Simon était sans doute le plus heureux des hommes. Et on l'aurait été à moins ! Cela faisait tout juste un mois que Simon et sa petite famille s'étaient installés dans leur nouvelle résidence. Une superbe villa, en pleine campagne au nord de Dayton, perdue au milieu de chênes et de saules. Certes, ils n'étaient pas vraiment seuls car leur maison jouxtait une grande propriété sur laquelle s'étalait une superbe demeure du début du siècle, prolongée par une gigantesque piscine dont le grand bassin venait s'accouder au jardin de Simon. Les propriétaires -certainement issus du gratin londonien- occupaient les lieux uniquement pendant l'été. Du moins c'est ce qu'avait affirmé le vendeur, lorsque Simon avait signé l'acte de propriété.
Simon était un jeune homme de talent. A trente-cinq ans, il avait
déjà réussi à peindre -et surtout à vendre- suffisamment de
toiles pour se frayer un chemin dans l'univers des artistes
exposés dans le monde entier. Son nom commençait à s'afficher sur
les lèvres des plus fameux experts. Signe d'une gloire naissante.
En juillet dernier, il avait fait ce qu'il avait pris l'habitude
d'appeler "la vente de sa vie". Un client japonais lui avait
glissé un chèque de cent mille livres contre une petite toile que
Simon s'était amusé à peindre lors de ses dernières vacances au
bord de la mer. Depuis cette date, le prix de ses oeuvres était
monté en flèche et bizarrement les clients se les arrachaient. Le
marché n'avait jamais été aussi bon.
Du coup, il avait décidé de changer totalement de mode de vie.
Fini l'appartement sous les toits dans le centre de Londres. Fini
le bruit de la ville. Fini les fins de mois difficiles.
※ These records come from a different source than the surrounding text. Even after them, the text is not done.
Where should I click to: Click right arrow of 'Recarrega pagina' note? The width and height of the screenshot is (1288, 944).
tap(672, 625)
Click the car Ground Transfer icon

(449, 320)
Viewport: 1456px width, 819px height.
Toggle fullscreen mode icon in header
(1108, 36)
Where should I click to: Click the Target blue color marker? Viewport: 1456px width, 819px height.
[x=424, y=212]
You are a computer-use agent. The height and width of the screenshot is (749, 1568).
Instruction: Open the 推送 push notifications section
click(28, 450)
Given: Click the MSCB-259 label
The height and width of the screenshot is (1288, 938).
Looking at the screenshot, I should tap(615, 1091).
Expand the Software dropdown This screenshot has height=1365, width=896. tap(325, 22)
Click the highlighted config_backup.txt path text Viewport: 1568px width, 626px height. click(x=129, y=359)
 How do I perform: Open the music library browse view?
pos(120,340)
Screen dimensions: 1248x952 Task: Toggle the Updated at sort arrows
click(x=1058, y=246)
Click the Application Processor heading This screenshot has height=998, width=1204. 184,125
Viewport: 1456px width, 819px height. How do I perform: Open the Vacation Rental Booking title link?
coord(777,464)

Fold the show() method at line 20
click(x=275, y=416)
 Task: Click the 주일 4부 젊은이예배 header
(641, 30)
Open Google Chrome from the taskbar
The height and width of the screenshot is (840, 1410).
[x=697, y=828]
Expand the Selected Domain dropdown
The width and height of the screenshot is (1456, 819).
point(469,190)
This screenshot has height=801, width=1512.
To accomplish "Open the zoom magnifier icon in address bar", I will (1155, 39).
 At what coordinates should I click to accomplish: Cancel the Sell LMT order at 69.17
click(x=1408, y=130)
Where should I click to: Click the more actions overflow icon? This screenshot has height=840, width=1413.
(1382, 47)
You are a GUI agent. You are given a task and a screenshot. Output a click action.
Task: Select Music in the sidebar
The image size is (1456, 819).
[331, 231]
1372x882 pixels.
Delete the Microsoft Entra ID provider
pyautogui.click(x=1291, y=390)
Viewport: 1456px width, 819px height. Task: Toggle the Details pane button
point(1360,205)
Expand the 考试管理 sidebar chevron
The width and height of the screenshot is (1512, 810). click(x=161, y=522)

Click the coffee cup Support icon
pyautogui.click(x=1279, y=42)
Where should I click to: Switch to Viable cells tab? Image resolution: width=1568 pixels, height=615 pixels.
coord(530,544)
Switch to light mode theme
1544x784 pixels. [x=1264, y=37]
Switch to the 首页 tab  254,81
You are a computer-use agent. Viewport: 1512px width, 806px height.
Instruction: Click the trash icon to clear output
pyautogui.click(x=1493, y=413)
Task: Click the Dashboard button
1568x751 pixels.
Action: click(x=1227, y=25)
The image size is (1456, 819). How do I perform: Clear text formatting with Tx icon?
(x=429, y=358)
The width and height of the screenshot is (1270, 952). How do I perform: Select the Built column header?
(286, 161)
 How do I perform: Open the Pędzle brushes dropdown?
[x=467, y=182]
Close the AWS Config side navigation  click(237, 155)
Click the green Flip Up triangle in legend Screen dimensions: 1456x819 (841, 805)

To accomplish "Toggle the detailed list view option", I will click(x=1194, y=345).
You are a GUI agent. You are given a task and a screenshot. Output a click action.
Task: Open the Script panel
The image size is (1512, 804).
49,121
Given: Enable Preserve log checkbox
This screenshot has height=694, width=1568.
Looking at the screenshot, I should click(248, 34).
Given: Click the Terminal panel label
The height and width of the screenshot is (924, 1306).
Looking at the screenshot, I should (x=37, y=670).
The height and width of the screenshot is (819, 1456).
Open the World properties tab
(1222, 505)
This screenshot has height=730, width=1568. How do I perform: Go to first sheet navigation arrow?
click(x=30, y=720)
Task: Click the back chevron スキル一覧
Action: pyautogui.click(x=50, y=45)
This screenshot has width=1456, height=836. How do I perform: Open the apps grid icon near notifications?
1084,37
Il
s'était marié à Emily et elle lui avait donné un fils qu'ils
avaient prénommé Joseph pour honorer la mémoire de Turner que
Simon considérait comme son maître.
Et depuis le mois d'avril, les Cooper étaient devenus de
véritables campagnards. Emily avait même commencé un jardin à
l'arrière de la maison. Comme elle s'était émerveillée de voir
que le persil pouvait pousser autre part que dans les bacs des
supermarchés, elle s'était décidée à s'inscrire à des cours de
jardinage par correspondance. Le facteur lui apportait vingt
fiches par mois et Simon se dit que cela suffisait amplement car
Emily avait déjà transformé une partie du terrain en véritable
champ de bataille. Le genre d'endroit où se serait rué un
troupeau de taupes géantes !
Joseph, lui, commençait à hurler depuis que la première dent
avait mis un peu de blanc sur ses gencives rosacées. Il se
traînait quelquefois dans l'herbe du jardin, déambulant à quatre
pattes et marquant ses genoux d'un vert chlorophylle du plus bel
effet qui tranchait avec les taches brunes envahissant
régulièrement sa couche au niveau des fesses. Une palette vivante
à lui tout seul ! Simon vivait entouré de sa petite troupe et le
retrait de la vie urbaine lui avait donné l'âme romantique qu'il
recherchait depuis toujours sans savoir que c'était ici, dans sa
nouvelle demeure, qu'il allait la trouver. Ses toiles devenaient
plus douces, comme masquées par un fin voile blanc inconsistant.
La nature y occupait une plus grande place. Mais l'ensemble
paraissait si harmonieux que la profondeur de l'espace n'avait
plus réellement de sens, ni de raison d'être. Simon faisait
partie intégrante du décor. Ce matin de juin, il se sentait bien.
Simon était un homme heureux. Mais cette ataraxie s'évapora dès
l'instant où il se mit en tête d'aller tailler la haie... Près de
la piscine.
Simon était parti plein d'entrain, armé de sa cisaille, et avait
décidé que la taille commencerait par le fond de la propriété. Il
avait poussé le détail en se chaussant de véritables sabots de
bois fabriqués à l'ancienne par un des derniers dinosaures du
village voisin. Il serrait entre les dents une petite pipe
anglaise, avec le fourreau coudé, qui lui envoyait une fumée à
l'odeur de pain d'épice en plein visage. Il s'était enfin
emmailloté dans une salopette en jeans délavé sous laquelle il
avait enfilé une chemise à carreaux dont il avait retroussé les
manches jusqu'aux coudes. Il ne lui manquait plus qu'un chapeau
de paille pour être parfaitement ridicule ! Mais il s'en fichait:
cela faisait tellement plaisir à Emily... Elle lui avait même
avoué que c'était dans cet accoutrement qu'elle le trouvait le
plus excitant ! Simon ne s'en privait donc pas. D'autant que le
ridicule n'avait jamais tué personne à sa connaissance.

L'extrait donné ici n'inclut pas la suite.